Appendice – I testi dei quesiti
Licenziamenti
Jobs act
«Volete voi l’abrogazione del d.lgs. 4 marzo 2015, n. 23, recante “Disposizioni in materia di contratto di lavoro a tempo indeterminato a tutele crescenti, in attuazione della legge 10 dicembre 2014, n. 183” nella sua interezza?».
Misura della indennità
«Volete voi l’abrogazione dell’articolo 8 della legge 15 luglio 1966, n. 604, recante “Norme sui licenziamenti individuali”, come sostituito dall’art. 2, comma 3, della legge 11 maggio 1990, n. 108, limitatamente alle parole: “compreso tra un”, alle parole “ed un massimo di 6” e alle parole “La misura massima della predetta indennità può essere maggiorata fino a 10 mensilità per il prestatore di lavoro con anzianità superiore ai dieci anni e fino a 14 mensilità per il prestatore di lavoro con anzianità superiore ai venti anni, se dipendenti da datore di lavoro che occupa più di quindici prestatori di lavoro”?».
Appalti
Volete voi l’abrogazione dell’art. 29 del decreto legislativo 10 settembre 2003, n. 276, recante “Attuazione delle deleghe in materia di occupazione e mercato del lavoro, di cui alla legge 14 febbraio 2003, n. 30”, comma 2, limitatamente alle parole “Salvo diversa disposizione dei contratti collettivi nazionali sottoscritti da associazioni dei datori di lavoro e dei lavoratori comparativamente più rappresentative del settore che possono individuare metodi e procedure di controllo e di verifica della regolarità complessiva degli appalti,” e alle parole “Il committente imprenditore o datore di lavoro è convenuto in giudizio per il pagamento unitamente all’appaltatore e con gli eventuali ulteriori subappaltatori.

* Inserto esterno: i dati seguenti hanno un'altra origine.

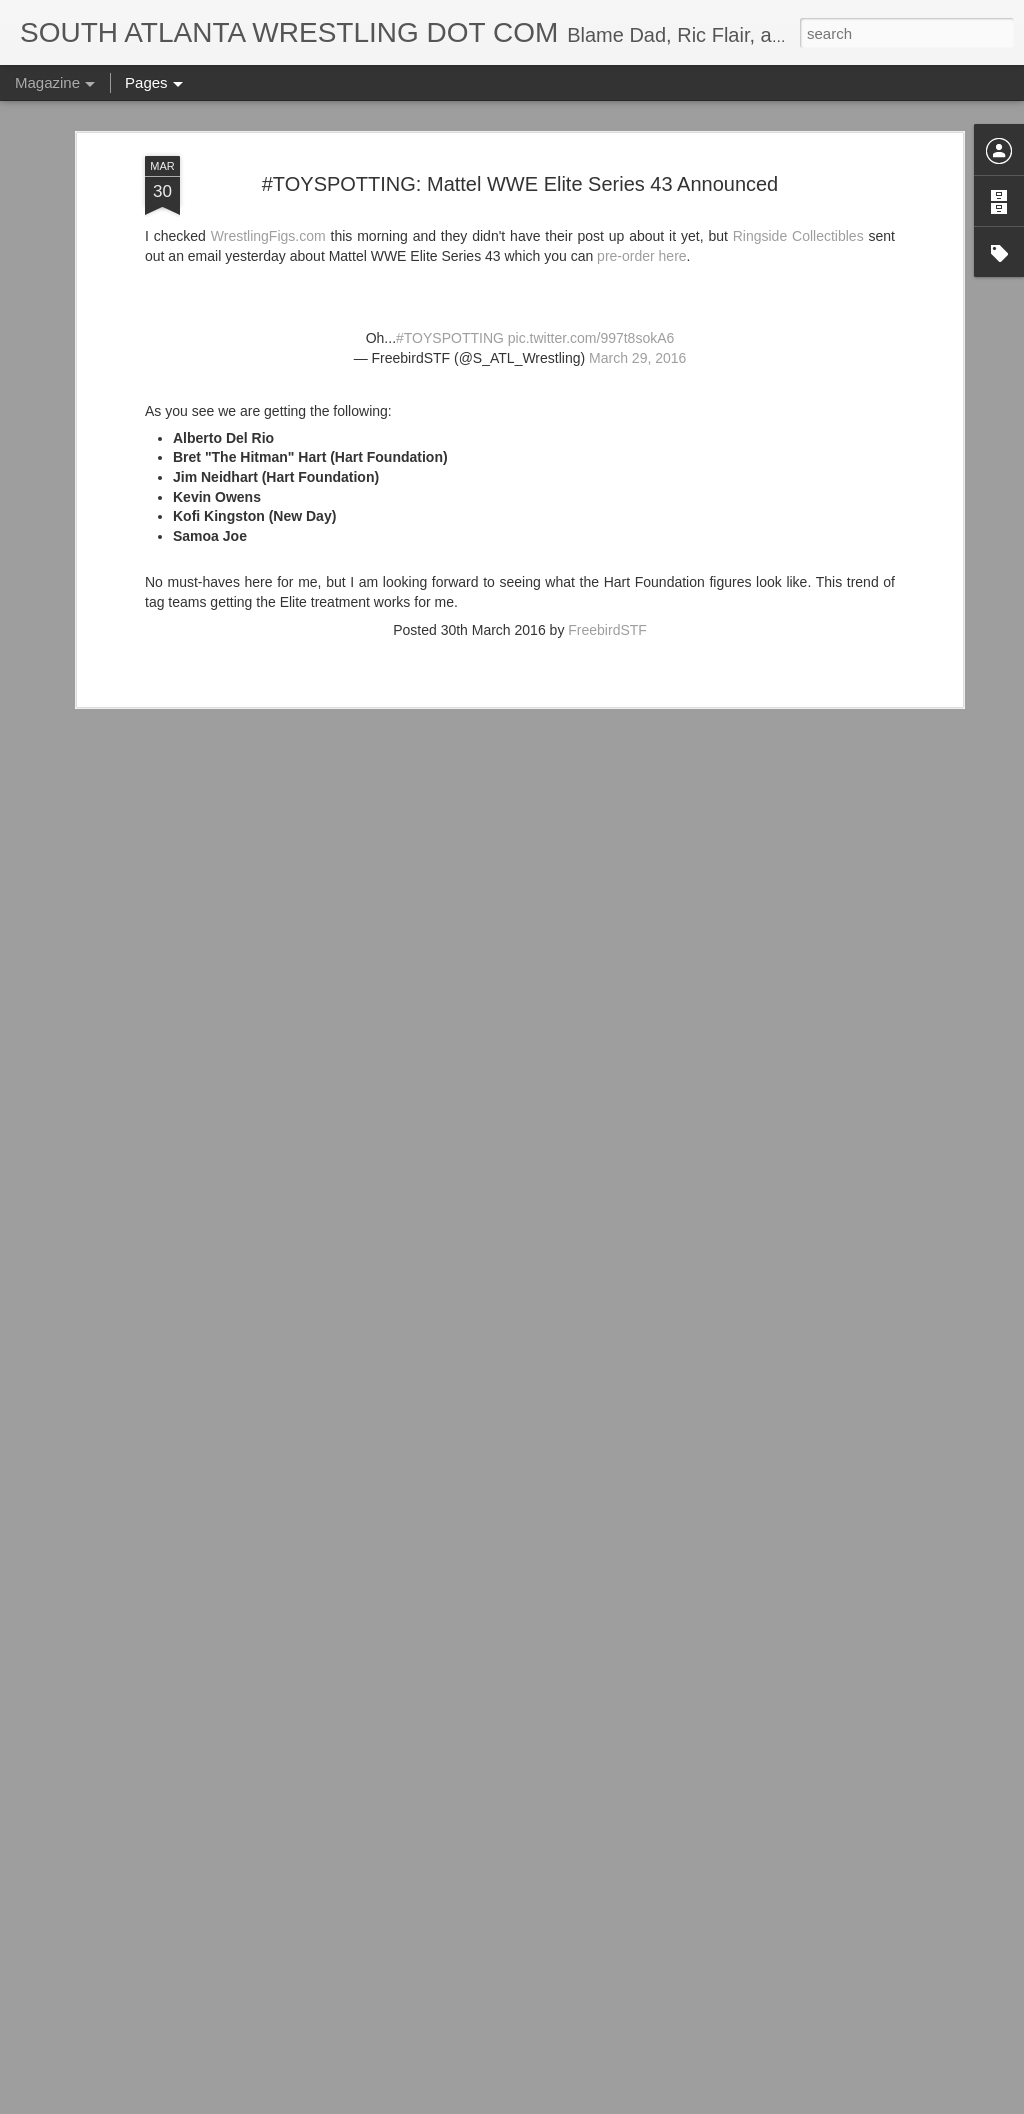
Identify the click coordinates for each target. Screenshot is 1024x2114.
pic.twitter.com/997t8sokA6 (591, 240)
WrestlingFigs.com (268, 137)
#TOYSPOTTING (450, 240)
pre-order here (642, 157)
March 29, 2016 (637, 259)
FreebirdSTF (607, 531)
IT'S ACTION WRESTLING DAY (425, 2091)
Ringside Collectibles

Il committente imprenditore o datore di lavoro può eccepire, nella prima difesa, il beneficio della preventiva escussione del patrimonio dell’appaltatore medesimo e degli eventuali subappaltatori. In tal caso il giudice accerta la responsabilità solidale di tutti gli obbligati, ma l’azione esecutiva può essere intentata nei confronti del committente imprenditore o datore di lavoro solo dopo l’infruttuosa escussione del patrimonio dell’appaltatore e degli eventuali subappaltatori”?».
Contratti a termine
«Volete voi l’abrogazione dell’articolo 19 del d.lgs. 15 giugno 2015, n. 81 recante “Disciplina organica dei contratti di lavoro e revisione della normativa in tema di mansioni, a norma dell’articolo 1, comma 7, della legge 10 dicembre 2014, n. 183”, comma 1, limitatamente alle parole “non superiore a dodici mesi. Il contratto può avere una durata superiore, ma comunque”, alle parole “in presenza di almeno una delle seguenti condizioni”, alle parole “in assenza delle previsioni di cui alla lettera a), nei contratti collettivi applicati in azienda, e comunque entro il 31 dicembre 2024, per esigenze di natura tecnica, organizzativa e produttiva individuate dalle parti;” e alle parole “b bis)”; comma 1-bis, limitatamente alle parole “di durata superiore a dodici mesi” e alle parole “dalla data di superamento del termine di dodici mesi”; comma 4, limitatamente alle parole “,in caso di rinnovo,” e alle parole “solo quando il termine complessivo eccede i dodici mesi”; articolo 21, comma 01, limitatamente alle parole “liberamente nei primi dodici mesi e, successivamente,”?».